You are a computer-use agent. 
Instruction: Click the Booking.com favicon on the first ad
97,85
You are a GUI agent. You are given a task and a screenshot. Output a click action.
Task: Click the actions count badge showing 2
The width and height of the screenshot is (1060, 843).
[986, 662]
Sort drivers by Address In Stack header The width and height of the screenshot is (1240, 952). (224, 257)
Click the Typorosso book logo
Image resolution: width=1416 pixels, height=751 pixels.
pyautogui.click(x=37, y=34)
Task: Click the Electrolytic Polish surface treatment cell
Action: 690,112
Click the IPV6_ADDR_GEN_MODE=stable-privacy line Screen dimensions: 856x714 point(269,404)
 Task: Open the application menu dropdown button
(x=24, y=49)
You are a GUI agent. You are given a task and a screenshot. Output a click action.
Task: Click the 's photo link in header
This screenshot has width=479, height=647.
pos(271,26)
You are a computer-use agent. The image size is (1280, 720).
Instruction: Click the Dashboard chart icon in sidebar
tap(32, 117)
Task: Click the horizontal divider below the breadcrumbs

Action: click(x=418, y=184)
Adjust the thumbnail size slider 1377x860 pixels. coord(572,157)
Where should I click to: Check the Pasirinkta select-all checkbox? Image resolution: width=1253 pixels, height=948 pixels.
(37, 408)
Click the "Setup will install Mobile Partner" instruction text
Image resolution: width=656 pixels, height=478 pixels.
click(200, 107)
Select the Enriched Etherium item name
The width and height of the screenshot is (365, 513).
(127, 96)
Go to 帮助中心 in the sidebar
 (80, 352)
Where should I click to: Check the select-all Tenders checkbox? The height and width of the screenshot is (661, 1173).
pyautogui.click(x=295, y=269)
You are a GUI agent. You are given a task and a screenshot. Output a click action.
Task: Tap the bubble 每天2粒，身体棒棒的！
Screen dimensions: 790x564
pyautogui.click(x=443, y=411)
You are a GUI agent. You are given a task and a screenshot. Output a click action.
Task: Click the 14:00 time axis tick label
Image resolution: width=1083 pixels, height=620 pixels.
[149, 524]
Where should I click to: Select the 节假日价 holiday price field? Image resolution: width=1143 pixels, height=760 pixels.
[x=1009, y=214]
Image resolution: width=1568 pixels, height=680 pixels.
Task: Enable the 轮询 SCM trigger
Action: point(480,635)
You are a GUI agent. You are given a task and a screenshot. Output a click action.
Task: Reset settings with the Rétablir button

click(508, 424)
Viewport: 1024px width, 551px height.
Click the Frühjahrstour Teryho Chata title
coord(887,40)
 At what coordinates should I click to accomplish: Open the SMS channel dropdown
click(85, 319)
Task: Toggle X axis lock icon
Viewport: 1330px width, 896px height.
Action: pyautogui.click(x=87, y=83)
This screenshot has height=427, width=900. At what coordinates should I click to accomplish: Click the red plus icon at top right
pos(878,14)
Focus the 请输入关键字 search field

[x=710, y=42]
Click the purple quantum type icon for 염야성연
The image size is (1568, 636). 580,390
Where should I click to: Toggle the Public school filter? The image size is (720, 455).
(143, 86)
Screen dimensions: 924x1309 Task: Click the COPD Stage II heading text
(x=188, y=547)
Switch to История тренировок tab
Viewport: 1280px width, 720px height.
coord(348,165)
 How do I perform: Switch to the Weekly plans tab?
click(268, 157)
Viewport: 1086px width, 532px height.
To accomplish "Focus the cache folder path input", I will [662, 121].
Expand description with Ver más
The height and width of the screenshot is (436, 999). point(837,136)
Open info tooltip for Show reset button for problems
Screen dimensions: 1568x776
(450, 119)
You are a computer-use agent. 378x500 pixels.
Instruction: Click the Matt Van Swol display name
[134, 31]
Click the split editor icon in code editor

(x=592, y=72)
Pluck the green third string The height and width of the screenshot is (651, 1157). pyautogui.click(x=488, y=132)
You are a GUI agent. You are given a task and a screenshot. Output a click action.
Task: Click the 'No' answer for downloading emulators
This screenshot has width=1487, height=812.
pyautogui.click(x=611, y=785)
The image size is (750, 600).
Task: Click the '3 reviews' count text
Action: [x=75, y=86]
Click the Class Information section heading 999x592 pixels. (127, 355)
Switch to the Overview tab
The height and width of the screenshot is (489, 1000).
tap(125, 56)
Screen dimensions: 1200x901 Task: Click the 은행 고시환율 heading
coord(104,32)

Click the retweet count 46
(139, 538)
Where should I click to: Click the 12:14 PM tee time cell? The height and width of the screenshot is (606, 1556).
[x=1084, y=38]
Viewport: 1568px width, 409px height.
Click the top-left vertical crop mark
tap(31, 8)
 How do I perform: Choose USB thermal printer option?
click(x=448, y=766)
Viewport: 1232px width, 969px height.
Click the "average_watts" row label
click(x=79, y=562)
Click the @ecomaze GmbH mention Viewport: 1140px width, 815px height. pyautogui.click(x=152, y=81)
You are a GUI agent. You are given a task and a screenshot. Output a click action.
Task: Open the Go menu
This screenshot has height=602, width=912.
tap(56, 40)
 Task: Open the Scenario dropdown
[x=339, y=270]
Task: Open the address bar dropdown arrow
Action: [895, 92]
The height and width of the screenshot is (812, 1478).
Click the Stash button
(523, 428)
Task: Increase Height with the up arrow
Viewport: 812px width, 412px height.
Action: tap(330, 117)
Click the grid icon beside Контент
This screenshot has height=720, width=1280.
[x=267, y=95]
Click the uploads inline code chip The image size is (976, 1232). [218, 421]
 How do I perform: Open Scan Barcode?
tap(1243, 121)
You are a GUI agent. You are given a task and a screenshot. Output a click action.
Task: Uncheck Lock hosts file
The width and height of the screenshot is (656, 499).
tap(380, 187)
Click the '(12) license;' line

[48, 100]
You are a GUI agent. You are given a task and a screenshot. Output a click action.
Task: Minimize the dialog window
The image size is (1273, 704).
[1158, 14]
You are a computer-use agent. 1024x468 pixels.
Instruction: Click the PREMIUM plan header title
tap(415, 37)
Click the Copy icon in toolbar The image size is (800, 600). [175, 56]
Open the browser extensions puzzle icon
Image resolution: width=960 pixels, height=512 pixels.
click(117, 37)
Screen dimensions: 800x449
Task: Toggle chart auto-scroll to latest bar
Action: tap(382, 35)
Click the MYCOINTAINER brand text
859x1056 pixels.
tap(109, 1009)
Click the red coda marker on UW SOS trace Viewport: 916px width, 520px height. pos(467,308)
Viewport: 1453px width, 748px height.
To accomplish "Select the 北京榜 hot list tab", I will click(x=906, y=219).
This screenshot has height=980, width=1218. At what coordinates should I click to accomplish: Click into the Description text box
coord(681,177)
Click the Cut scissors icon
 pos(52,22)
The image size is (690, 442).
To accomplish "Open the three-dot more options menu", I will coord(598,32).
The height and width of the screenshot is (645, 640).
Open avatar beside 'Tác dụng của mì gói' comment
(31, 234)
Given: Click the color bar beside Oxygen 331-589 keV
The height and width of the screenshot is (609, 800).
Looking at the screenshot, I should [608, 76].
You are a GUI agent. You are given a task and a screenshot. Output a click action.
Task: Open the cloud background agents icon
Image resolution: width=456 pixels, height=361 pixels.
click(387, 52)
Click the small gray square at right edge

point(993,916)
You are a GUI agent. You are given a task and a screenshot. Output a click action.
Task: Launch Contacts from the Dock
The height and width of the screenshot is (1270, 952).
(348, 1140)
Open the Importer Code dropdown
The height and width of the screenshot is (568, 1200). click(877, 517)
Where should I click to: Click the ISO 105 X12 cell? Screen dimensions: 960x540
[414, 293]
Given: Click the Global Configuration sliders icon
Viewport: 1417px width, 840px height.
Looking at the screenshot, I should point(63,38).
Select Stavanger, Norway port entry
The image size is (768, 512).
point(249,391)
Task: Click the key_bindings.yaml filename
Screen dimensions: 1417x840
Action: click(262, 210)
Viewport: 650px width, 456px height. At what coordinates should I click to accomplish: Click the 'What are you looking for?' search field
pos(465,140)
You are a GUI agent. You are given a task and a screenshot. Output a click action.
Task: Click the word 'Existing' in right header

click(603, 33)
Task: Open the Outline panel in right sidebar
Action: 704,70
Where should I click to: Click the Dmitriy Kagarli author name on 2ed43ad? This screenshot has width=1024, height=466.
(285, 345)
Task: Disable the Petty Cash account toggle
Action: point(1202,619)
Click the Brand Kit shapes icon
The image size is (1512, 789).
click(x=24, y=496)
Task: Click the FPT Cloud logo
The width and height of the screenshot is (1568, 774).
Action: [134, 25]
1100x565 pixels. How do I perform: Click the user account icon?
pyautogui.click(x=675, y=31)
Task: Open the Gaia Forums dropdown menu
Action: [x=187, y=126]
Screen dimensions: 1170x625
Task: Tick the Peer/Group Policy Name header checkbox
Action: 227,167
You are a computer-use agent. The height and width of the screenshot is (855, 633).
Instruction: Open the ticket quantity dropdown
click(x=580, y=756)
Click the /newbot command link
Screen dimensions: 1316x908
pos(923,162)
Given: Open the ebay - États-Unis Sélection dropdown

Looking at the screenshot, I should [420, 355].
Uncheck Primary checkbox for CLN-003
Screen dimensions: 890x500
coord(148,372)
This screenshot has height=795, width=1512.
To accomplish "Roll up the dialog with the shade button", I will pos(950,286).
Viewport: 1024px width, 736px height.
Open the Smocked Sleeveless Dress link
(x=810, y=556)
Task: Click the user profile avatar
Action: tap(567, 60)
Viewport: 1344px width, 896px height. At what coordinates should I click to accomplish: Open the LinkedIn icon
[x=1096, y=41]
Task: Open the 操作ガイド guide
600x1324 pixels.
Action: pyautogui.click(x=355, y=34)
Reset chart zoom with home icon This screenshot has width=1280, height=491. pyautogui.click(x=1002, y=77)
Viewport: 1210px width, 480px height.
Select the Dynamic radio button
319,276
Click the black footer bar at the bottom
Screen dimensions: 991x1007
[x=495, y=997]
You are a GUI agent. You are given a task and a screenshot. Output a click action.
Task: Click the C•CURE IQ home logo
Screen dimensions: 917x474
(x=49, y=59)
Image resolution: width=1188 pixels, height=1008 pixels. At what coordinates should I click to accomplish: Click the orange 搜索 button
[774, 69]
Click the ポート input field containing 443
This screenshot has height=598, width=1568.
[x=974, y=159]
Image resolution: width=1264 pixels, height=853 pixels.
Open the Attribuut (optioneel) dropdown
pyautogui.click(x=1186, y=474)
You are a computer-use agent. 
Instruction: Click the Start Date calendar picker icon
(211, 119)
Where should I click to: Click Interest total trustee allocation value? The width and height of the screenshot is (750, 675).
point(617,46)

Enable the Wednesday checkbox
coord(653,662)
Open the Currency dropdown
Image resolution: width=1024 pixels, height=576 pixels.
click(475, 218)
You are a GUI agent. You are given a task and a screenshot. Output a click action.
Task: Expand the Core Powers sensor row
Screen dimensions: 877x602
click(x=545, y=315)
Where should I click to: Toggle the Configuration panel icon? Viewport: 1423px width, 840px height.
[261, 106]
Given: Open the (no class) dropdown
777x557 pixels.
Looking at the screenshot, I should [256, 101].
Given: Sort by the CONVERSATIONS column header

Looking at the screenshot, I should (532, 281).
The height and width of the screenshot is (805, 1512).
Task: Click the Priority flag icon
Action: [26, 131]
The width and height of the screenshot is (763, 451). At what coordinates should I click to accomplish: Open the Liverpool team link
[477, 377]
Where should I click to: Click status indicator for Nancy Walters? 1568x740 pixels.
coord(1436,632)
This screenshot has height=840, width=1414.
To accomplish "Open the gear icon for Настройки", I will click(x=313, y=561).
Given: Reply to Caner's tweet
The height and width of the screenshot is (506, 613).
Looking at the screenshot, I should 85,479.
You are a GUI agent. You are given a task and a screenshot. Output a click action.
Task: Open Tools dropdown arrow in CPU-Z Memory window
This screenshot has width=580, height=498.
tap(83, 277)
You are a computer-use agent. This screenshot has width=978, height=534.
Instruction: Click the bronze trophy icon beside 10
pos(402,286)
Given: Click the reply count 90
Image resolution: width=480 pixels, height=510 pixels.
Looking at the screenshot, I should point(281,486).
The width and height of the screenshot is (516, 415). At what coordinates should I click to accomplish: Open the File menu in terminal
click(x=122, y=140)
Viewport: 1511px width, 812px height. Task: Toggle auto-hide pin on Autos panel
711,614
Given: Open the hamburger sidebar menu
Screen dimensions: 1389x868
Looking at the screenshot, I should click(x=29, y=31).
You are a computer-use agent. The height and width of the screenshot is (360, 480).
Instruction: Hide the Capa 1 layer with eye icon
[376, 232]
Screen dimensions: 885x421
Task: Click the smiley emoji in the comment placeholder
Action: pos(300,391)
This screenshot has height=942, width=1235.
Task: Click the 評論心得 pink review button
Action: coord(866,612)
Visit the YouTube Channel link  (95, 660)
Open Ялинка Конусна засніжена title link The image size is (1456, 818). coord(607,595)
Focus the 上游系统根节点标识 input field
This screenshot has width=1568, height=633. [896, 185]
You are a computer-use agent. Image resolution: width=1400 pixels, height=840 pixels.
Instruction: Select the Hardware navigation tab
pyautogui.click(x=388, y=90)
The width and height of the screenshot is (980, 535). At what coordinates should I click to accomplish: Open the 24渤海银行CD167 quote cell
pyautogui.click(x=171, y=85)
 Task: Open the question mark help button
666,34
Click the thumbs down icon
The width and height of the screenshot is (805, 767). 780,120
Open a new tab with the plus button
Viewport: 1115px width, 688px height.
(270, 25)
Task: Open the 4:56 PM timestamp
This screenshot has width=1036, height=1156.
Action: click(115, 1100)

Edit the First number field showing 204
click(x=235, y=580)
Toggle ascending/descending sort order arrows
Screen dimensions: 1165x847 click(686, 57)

Aim of the task. Filter the listing above for lines with the word "axis", and copy each one you find.

Written solution.
Task: Click the 14:00 time axis tick label
Task: Toggle X axis lock icon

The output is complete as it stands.